Many of us are getting back to a life of travel, whether for work or for pleasure, and travel feels sweeter after some time away. But if you have time zone issues like I do, your confusion may have gotten worse by staying stuck in one time zone for about two years. When I pick up the phone to call or text a friend, family member, or colleague, I’m sure to wake someone up because I forgot that, yes, New York is actually earlier than San Francisco, or that my report about my amazing dinner in Switzerland will hit someone’s inbox just as they’re starting to get hungry after lunch at the office. This is one of a dozen reasons (some more practical) why I dream of having Greenwich Mean Time.
So that you’re not as embarrassed as I was when I realized my mistake, this weekend’s edition is dedicated to a basic GMT 101 course, from how to tell which GMT you’re holding and how to read it, to insightful academic research and personal stories that help explain why GMT is so appealing. Happy time zones!
When you first encounter a GMT or any travel swiss replica watches, it’s helpful to know what type of timepiece you’re using and how to use it. Sometimes a little research goes a long way; other times, a little experimentation with the watch will reveal the problem. This story will help you understand the myriad of travel schedules you may have to deal with so that you can use them to their full potential.

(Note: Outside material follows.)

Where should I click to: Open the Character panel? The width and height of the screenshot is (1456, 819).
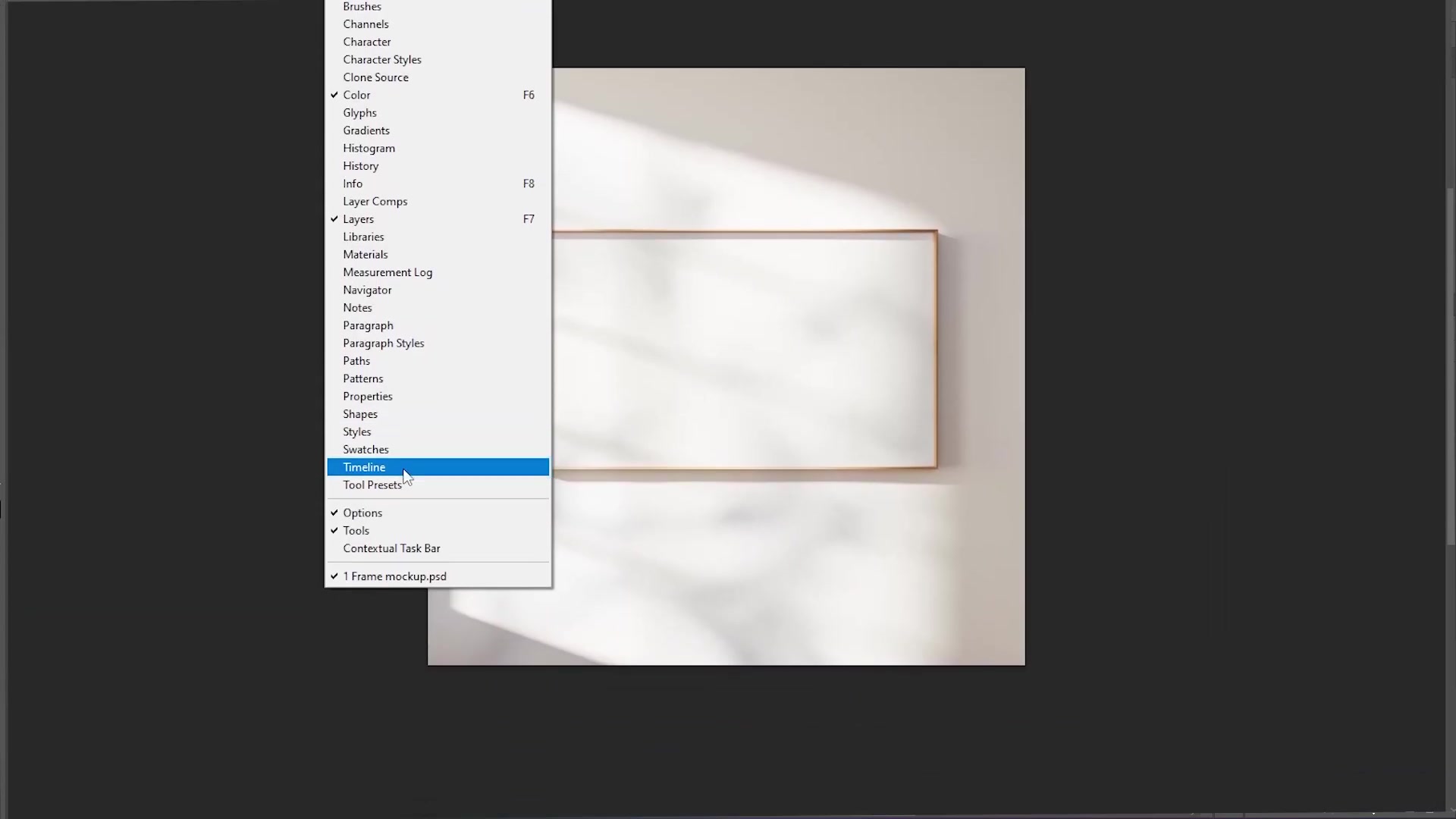pyautogui.click(x=367, y=42)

Once you have the GMT hanging in your hand (or on your wish list), you may wonder about the watch’s origins. Rather than digging into a philosophical and historical deep dive into the concept of time zones, I suggest reading an equally thorough article on the history of the Rolex GMT-Master. I think it’s hard to argue that any other watch is more closely tied to the concept of travel. The fact that we can just say “GMT” to refer to almost any travel time watch is a testament to that. So if there is one watch that deserves to have every reference at our fingertips, I think it is the GMT.

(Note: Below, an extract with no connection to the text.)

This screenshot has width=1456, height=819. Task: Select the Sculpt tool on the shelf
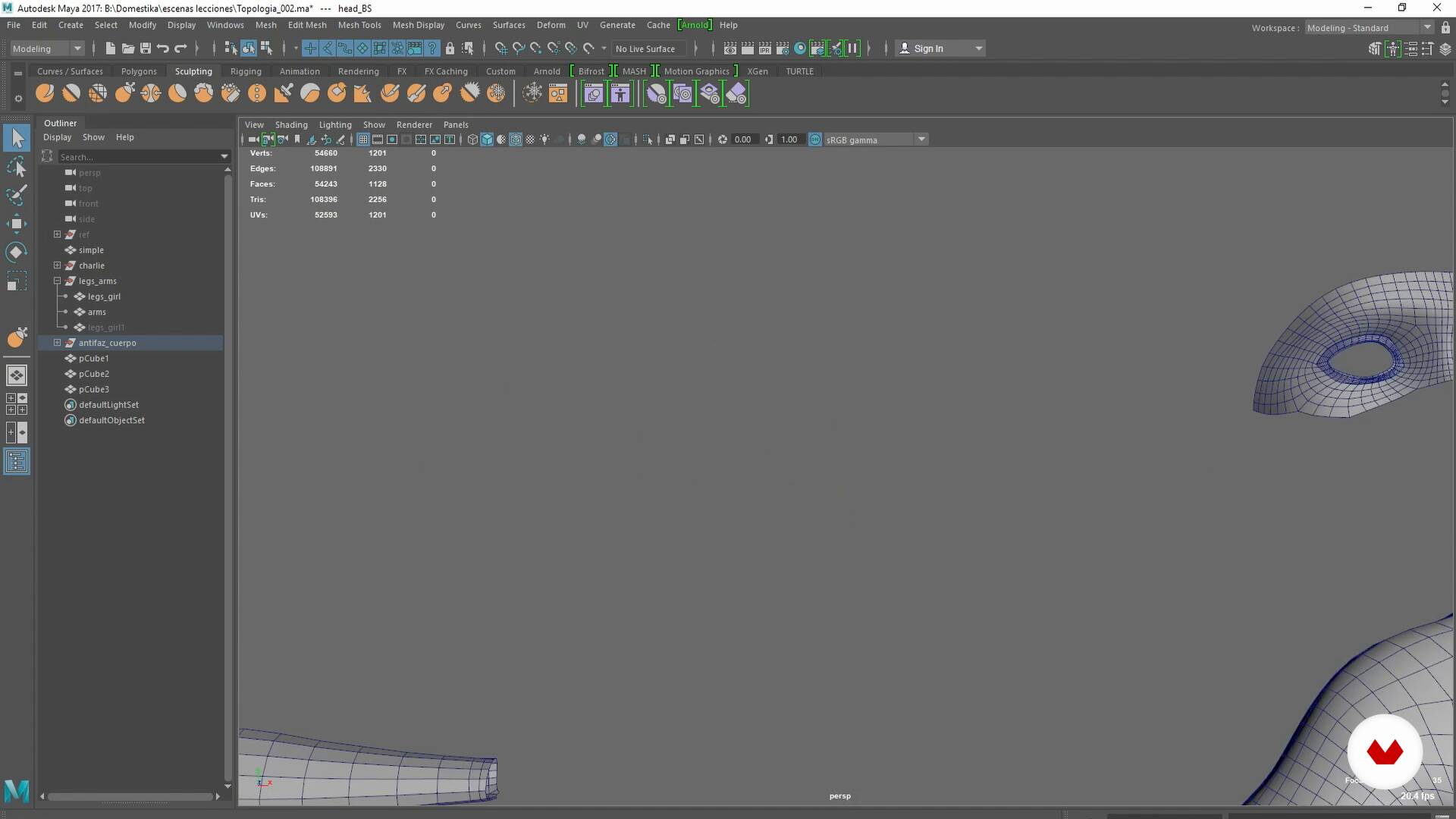(45, 93)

I admit that a not insignificant part of my dream of owning a Rolex GMT comes from this story by Jason Heaton. Cole Pennington reminds me almost every month of the one thing he thinks I have in common with the man in this story – a spirit of adventure, a connection to National Geographic, and the fact that I see buying a watch as a lifelong commitment. I think this is one of the greatest HODINKEE stories in history, and it perfectly encapsulates why the GMT is a watch with a strong emotional appeal.
Maybe the Rolex GMT is a little too expensive, or like many people, you find yourself unable to stomach the waiting list that comes with wanting one of the tightest cheap replica watches on the market. Since James Stacey’s story about the Tudor Black Bay GMT, there have been more options on the market, including the Tudor. But James’ story about this particular watch will long prove that the Black Bay GMT is not “settling” for a lesser watch, but is a fantastic alternative altogether.
Perhaps you’ve been lucky enough to own a GMT, whether you bought it yourself or got it as an heirloom from a family member. Eventually, you may realize that the price of a good GMT, especially of the Rolex variety, has become increasingly impossible to ignore. What’s a person to do? Danny Milton has wrestled with this very issue, and I recommend reading and heeding his advice.
In the course of our conversation, I realized that even though his GMT was much more worn than mine – battered, faded, barely holding up the elongated studded strap – it was definitely the more popular of the two. I was jealous. Not jealous of his watch, but jealous of him.